Anyone heard about this?

Note on *SPARC's Vodobatinib* for *Parkinson's Disease*:

SPARC, a pioneering force in the pharmaceutical arena, is making significant strides with its flagship *Neurological* program asset, Vodobatinib. Currently, Vodobatinib is undergoing trials for three critical indications under the c-ABL inhibitor mechanism of action: *Parkinson's Disease, Lewy Body Dementia, and Alzheimer's Disease*. Additionally, in the *Oncological* program, the same asset is being tested under the BCR-ABL inhibitor mechanism of action for the treatment of *Refractory Chronic Myelogenous Leukaemia*.

SPARC recognizes Vodobatinib as a breakthrough in the study of brain-related diseases, particularly in its role as a *c-Abl inhibitor* for protecting the nervous system. Dr. Ted Dawson from Johns Hopkins and global research groups have provided compelling evidence supporting the significance of c-Abl in this context. Vodobatinib, a super-specific inhibitor for c-Abl, has demonstrated remarkable efficacy in tiny amounts (Nano-molar), targeting both Abl 1 and Abl 2. Its ability to penetrate the brain effectively, with a safety profile conducive for clinical studies in neurodegenerative diseases, has been validated in preclinical and early clinical studies.

Speaking specifically about Vodobatinib's application in Parkinson's disease, the *PROSEEK study has surpassed expectations*, achieving its recruitment target of 513 evaluable patients in late October 2023. Notably, this marks one of the largest Phase 2b studies globally for early-stage Parkinson's disease. Anticipating interim analysis completion by March 2024, SPARC aims for an interim readout and phase 3 initiation after EOP2 indicated in November 2024.

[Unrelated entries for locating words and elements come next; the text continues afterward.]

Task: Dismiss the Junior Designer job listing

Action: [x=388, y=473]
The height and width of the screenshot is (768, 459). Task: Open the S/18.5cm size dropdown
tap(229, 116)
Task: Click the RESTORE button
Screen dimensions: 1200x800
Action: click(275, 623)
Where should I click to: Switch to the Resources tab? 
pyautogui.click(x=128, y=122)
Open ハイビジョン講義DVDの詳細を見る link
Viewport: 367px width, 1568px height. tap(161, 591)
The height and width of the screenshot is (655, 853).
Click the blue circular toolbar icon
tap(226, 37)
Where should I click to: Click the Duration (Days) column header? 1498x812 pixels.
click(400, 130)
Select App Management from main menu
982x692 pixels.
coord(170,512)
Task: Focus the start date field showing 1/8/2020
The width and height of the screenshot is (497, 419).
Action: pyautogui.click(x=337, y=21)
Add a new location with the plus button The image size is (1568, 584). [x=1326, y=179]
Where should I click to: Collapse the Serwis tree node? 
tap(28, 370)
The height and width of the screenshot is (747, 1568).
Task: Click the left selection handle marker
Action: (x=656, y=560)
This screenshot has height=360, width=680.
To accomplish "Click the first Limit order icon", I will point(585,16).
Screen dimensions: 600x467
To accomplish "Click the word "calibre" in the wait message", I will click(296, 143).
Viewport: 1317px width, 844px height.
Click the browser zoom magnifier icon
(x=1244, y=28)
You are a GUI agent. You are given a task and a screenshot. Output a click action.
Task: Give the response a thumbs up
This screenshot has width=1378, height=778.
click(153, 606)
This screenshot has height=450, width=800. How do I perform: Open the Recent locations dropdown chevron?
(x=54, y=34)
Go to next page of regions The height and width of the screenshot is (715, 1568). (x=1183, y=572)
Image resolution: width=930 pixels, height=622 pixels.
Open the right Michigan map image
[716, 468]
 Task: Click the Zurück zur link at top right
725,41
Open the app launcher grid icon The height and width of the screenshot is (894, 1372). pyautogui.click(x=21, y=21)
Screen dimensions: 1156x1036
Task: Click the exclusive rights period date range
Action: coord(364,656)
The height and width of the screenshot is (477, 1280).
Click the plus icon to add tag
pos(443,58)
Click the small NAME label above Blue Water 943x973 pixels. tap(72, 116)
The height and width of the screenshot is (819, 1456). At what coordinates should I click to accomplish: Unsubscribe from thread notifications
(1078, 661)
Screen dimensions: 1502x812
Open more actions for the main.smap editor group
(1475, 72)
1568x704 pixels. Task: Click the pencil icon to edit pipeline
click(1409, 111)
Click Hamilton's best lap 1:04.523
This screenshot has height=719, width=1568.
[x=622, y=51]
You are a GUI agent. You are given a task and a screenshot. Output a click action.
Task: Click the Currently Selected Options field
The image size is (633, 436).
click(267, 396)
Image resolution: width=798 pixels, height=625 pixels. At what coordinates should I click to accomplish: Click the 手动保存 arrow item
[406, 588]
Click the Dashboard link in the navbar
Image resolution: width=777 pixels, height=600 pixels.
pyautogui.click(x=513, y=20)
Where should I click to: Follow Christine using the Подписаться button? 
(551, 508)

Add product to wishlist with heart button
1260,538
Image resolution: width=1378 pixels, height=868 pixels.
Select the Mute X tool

PROSEEK, designed as a key study in the Parkinson's disease indication, is set to provide the initial solid confirmation for the c-Abl pathway. This large-scale global trial targets the right patient group, pre-treated with L-DOPA and confirmed with a PD diagnosis using DAT [dopamine transporter], over a 40-week period in part 1, followed by Part 2, another 40 weeks in the LTE (long-term extension) phase.

Beyond merely easing symptoms, PROSEEK signifies a potential breakthrough in extending the effectiveness of existing treatments for Parkinson's disease. Furthermore, by understanding early signs like constipation and REM sleep disorder, Vodobatinib and similar Abl inhibitors could play a crucial role as a consistent background treatment throughout various stages of Parkinson's disease therapy.

The ongoing Phase 2 trial, encompassing three arms - placebo, high dose, and low dose, is fully enrolled, with initial interim data expected in March 2024. Some PROSEEK study updates as indicated by *Dr. Siu-Long Yao* on the call indicates *no significant cardiac events* reported in the patients recruited and *GI and Rash* being the *most common AEs* reported.

Part 2 of the study involves a long-term extension, contributing to the overall study completion anticipated in May 2025. *Approximately 87% of eligible Part 1 patients have transitioned to Part 2*, possibly indicating a significant interest among those who have experienced positive outcomes in the trial. Eligibility of such subjects for Part 2 includes those patients who have voluntarily chosen to enrol in the extended program possibly indicating positive responses to the treatment.

The data enrolment that remain may be 50 in number, which we expect to be completed by November 2024. However, it is *unlikely that this new set will skew the data to unfavourablity and obstruct the path to registration of the drug*, therefore making the interim data stand as the final data.

Post the interim data read out, SPARC is gearing up to prioritize partnership strategies, secure regulatory agreements with global agencies, and initiate its first registrational program.

Parkinson's Disease, affecting approximately 7 million people worldwide, is on the rise, with an anticipated 14 million affected by 2040. SPARC's therapy has the potential to modify the disease trajectory, addressing all stages rather than merely treating symptoms.